### SOURCE MATERIAL ###

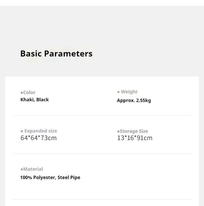Click the Basic Parameters heading
This screenshot has height=206, width=204.
click(x=56, y=54)
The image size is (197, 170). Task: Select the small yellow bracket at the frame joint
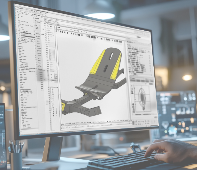(x=63, y=107)
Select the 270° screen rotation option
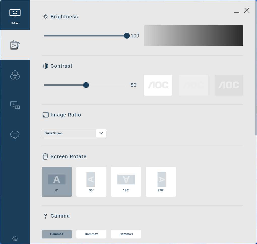The width and height of the screenshot is (257, 244). click(x=161, y=182)

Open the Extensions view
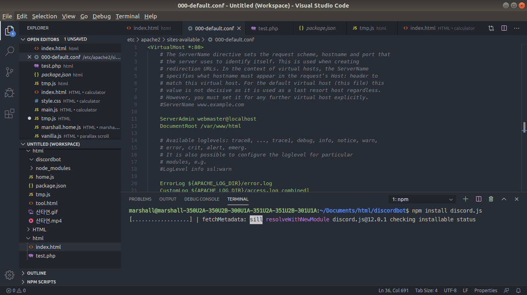[x=10, y=114]
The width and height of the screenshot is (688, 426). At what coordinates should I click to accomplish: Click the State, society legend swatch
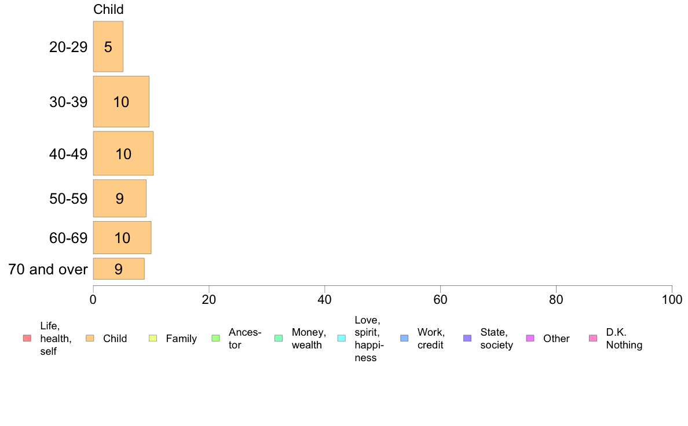(x=467, y=338)

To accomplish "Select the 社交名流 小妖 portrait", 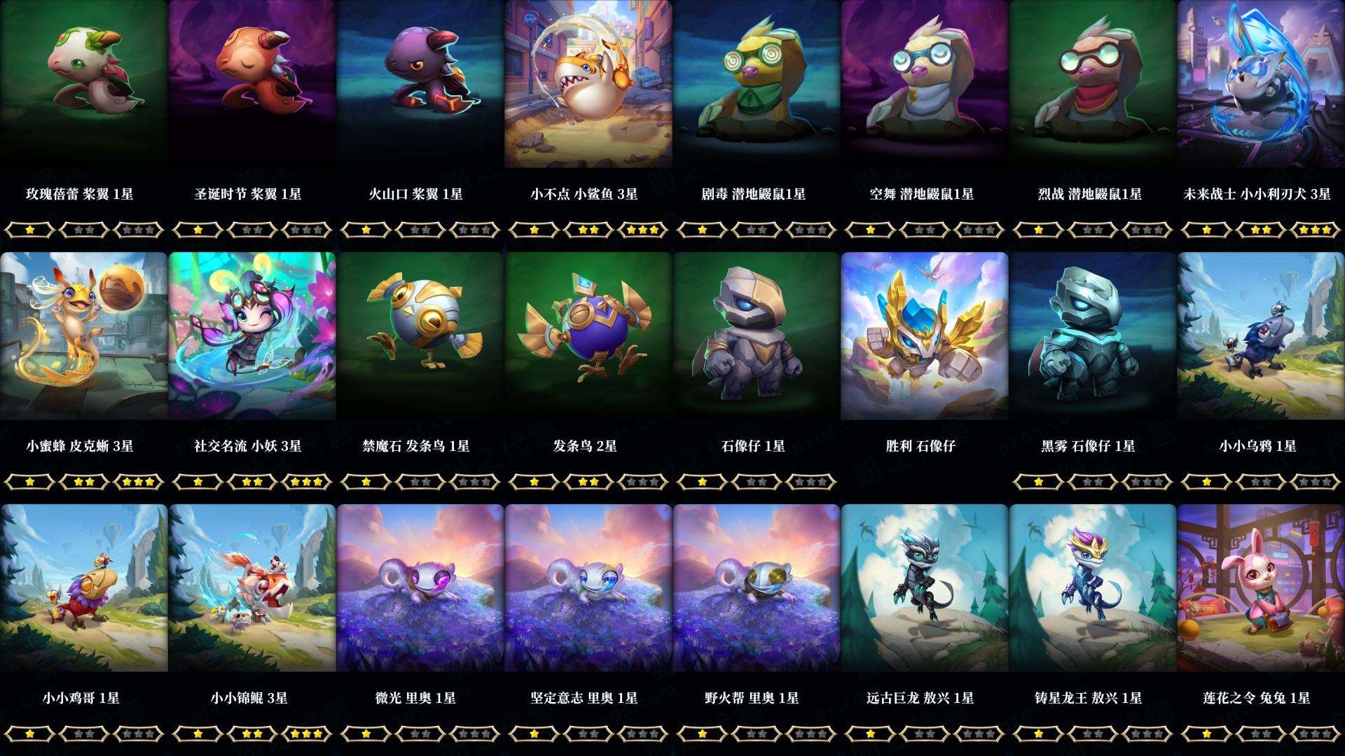I will 252,336.
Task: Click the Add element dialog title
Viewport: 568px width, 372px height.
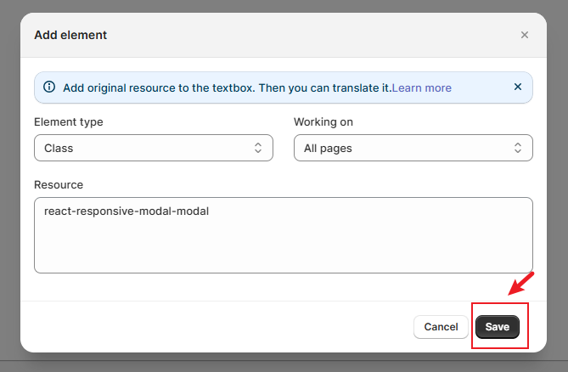Action: (70, 35)
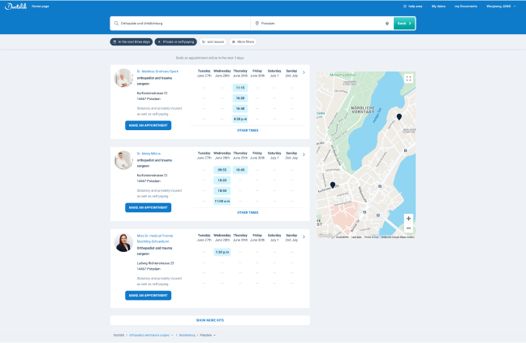The height and width of the screenshot is (343, 526).
Task: Click the upper-right map location pin
Action: coord(399,118)
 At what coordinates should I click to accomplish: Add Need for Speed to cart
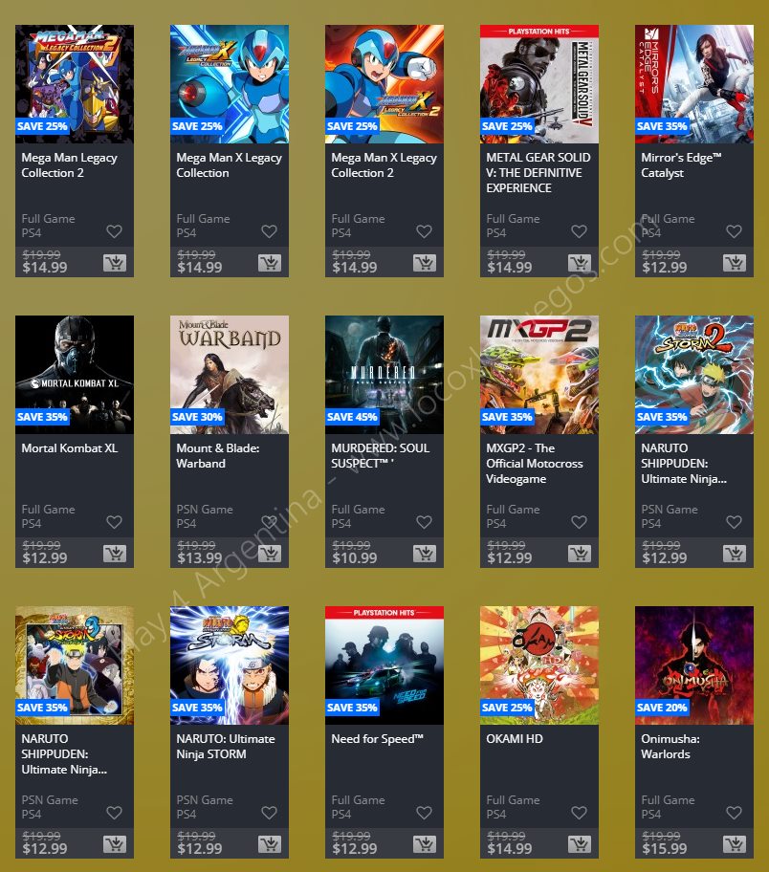point(425,844)
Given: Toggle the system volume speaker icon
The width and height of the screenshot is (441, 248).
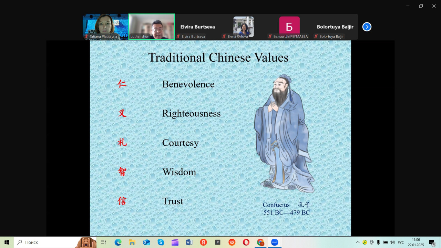Looking at the screenshot, I should [x=392, y=242].
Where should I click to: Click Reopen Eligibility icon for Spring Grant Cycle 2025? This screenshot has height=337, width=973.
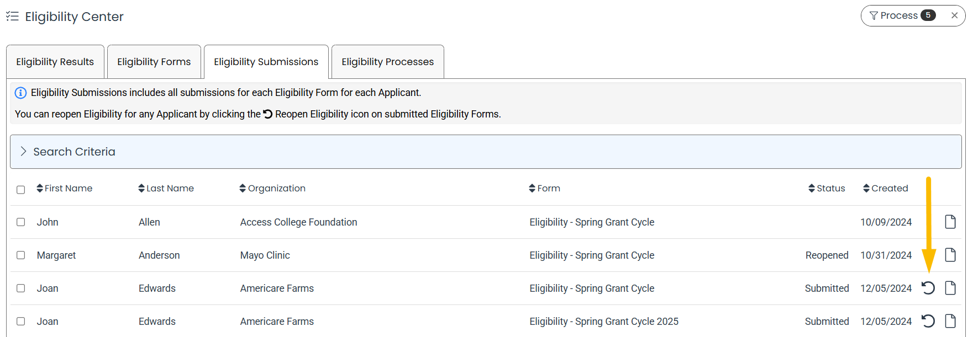tap(928, 321)
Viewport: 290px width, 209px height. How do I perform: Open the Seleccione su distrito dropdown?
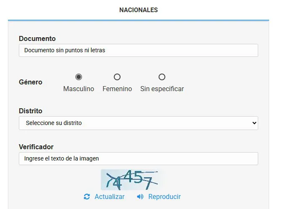(x=138, y=123)
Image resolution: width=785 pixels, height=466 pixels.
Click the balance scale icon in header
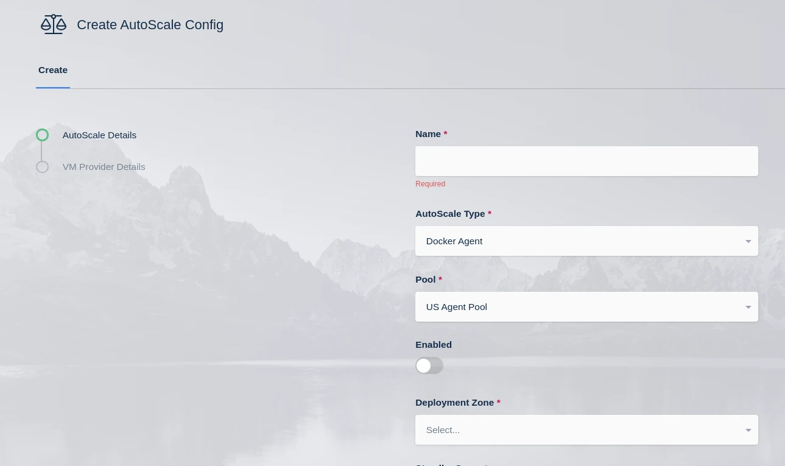tap(54, 24)
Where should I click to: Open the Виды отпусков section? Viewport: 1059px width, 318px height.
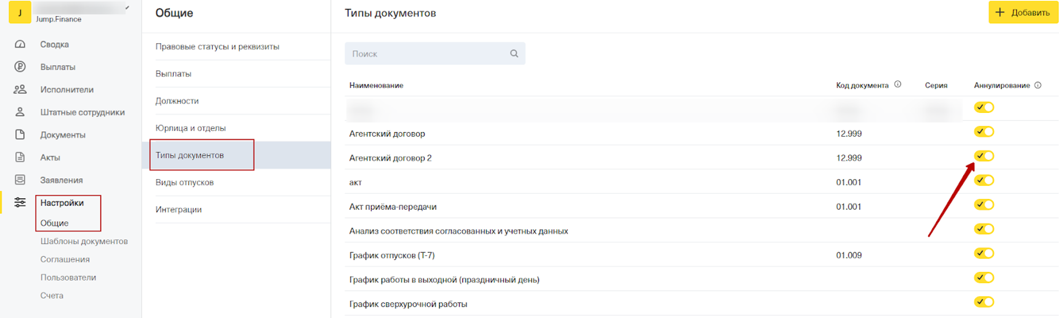pos(184,182)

###

● YOUR GOAL: Once the pictures are set aside, what is needed is the lines from the line with "Task: Click the Add element dialog title" through the end of the data, written out exactly and alone.

● ANSWER AREA:
Task: Click the Add element dialog title
Viewport: 568px width, 372px height.
Action: (70, 35)
The height and width of the screenshot is (343, 526).
Task: Click the upper-right map location pin
Action: coord(399,118)
 At what coordinates should I click to accomplish: Add Need for Speed to cart
point(425,844)
Given: Toggle the system volume speaker icon
The width and height of the screenshot is (441, 248).
Looking at the screenshot, I should [x=392, y=242].
Where should I click to: Click Reopen Eligibility icon for Spring Grant Cycle 2025? This screenshot has height=337, width=973.
tap(928, 321)
Viewport: 290px width, 209px height. How do I perform: Open the Seleccione su distrito dropdown?
(x=138, y=123)
Image resolution: width=785 pixels, height=466 pixels.
Click the balance scale icon in header
tap(54, 24)
Where should I click to: Open the Виды отпусков section? Viewport: 1059px width, 318px height.
pos(184,182)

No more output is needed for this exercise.